FLASHPOINT

Beware of the pixies!

Sunday, June 19, 2005

"I'm lonely but I ain't that lonely yet"

Sometimes I don't even understand myself.
I've spent most of my weekend in the company of friends & my son, it's been perfectly pleasant.
I really don't think anything in particular started me off but right from waking up this morning I've felt myself sinking.
There are 2 reasons for you the reader not to be worried.
One is that I'm fine & therefore any worry would be misplaced.
The other is that I'm not planning to waffle on about why or where, etc.

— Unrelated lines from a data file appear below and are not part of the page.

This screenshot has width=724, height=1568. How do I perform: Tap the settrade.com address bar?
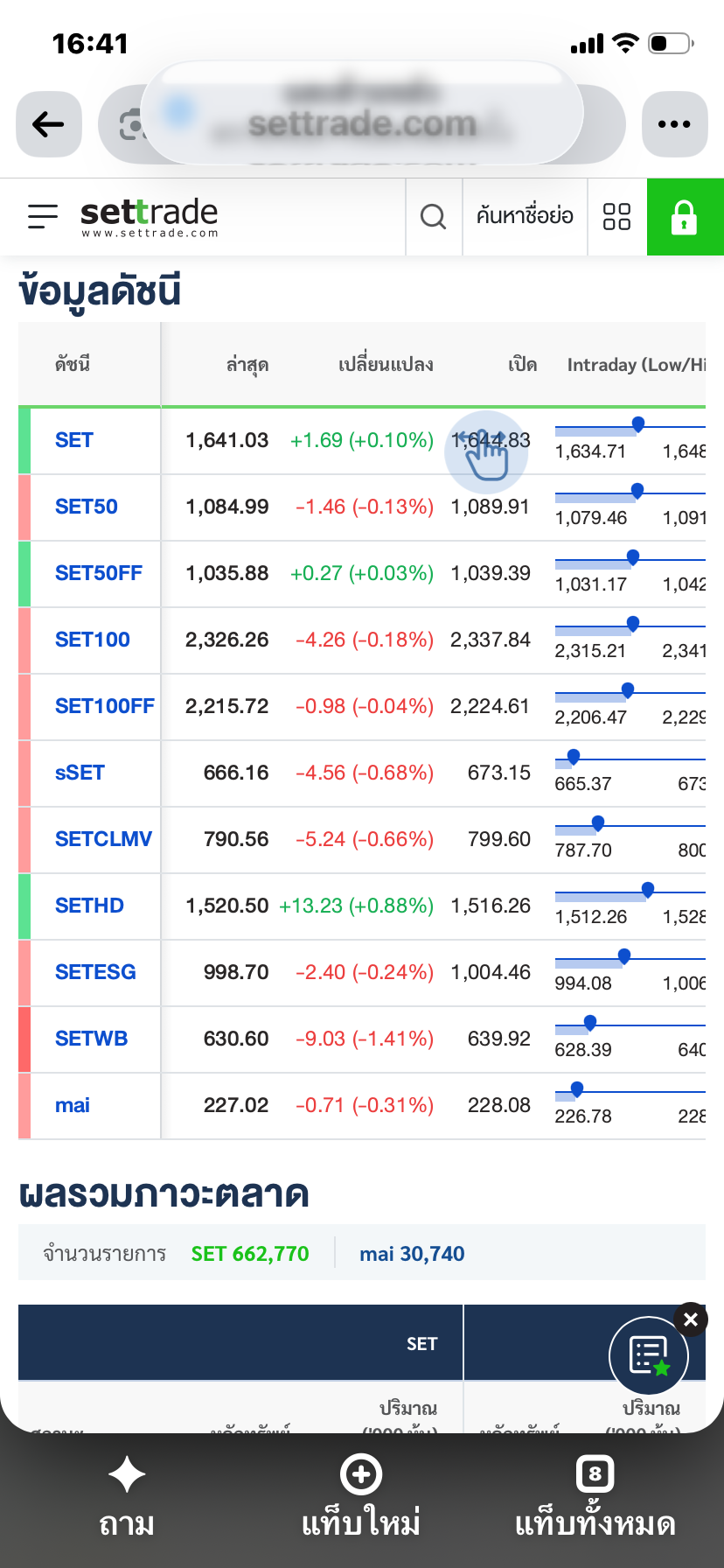tap(362, 124)
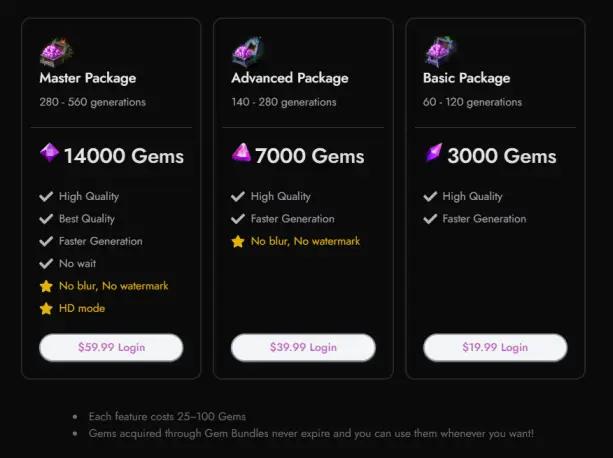Screen dimensions: 613x458
Task: Click the pink gem beside 7000 Gems
Action: coord(241,152)
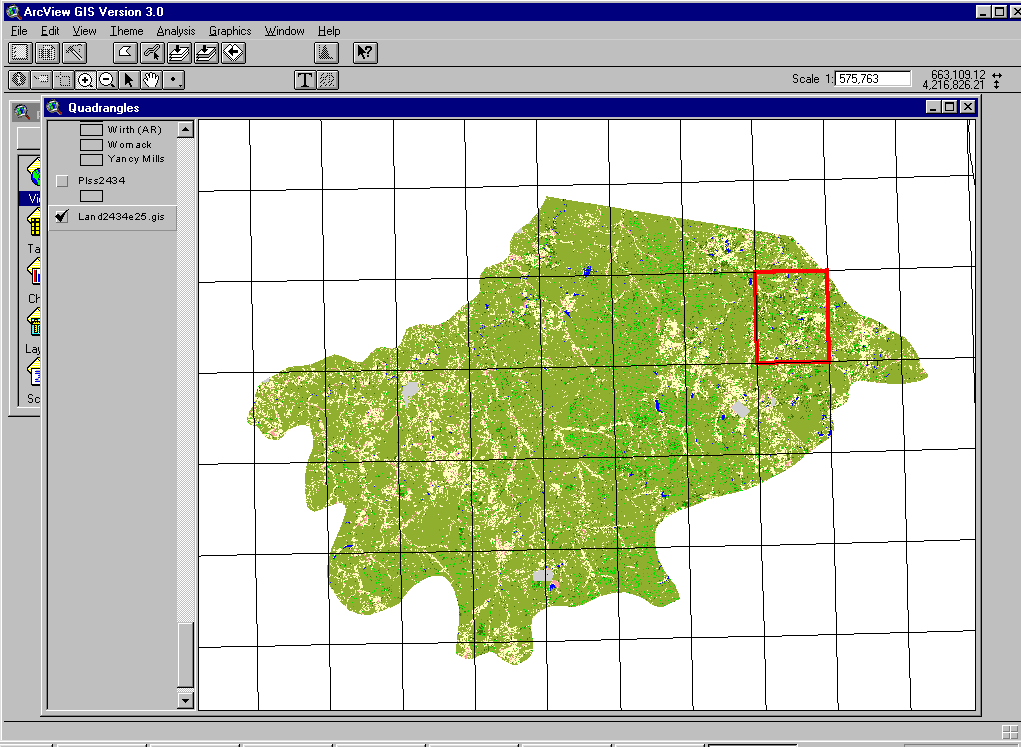Pick the Pan hand tool
1021x747 pixels.
tap(151, 80)
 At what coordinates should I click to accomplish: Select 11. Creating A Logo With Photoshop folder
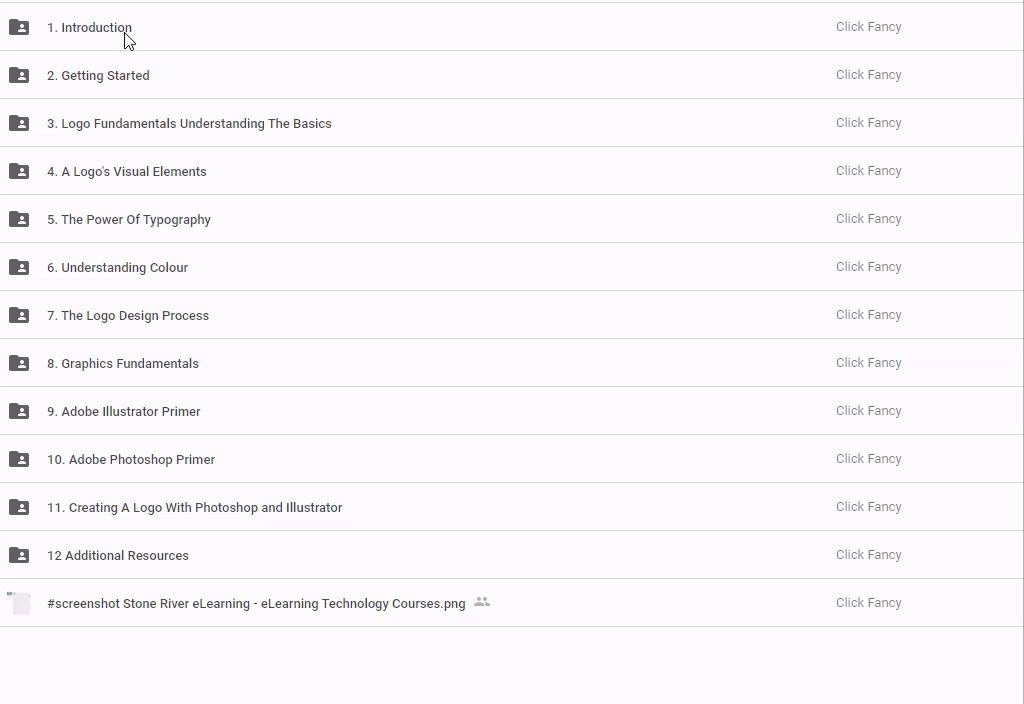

One thing I have noticed; I rarely get visitors.
I realise that there are perfectly good, rational explanations for this. It's really not practical for most of my friends to come here with their battalions of children & all that.
Other than the occasional drop in for a quick coffee by Funny Dance or those infrequent times when Buddy With Boobs comes to see me, no one comes here.
Most of the time I'm cool with that but sometimes it would just be nice if someone came round & just hung out.
It's just a Sunday night thing, I guess.
When I get lonely I'll often pop on a Friends DVD & watch an episode or two.
I just watched 7 straight.

9 Comments:

  • At 11:07 pm, Blogger swisslet said…

    sunday nights are rubbish mate.

    and I don't know if this will cheer you up, but I was thinking about a jam lyric this afternoon for some reason:

    "two lovers missing the tranquility of solitude"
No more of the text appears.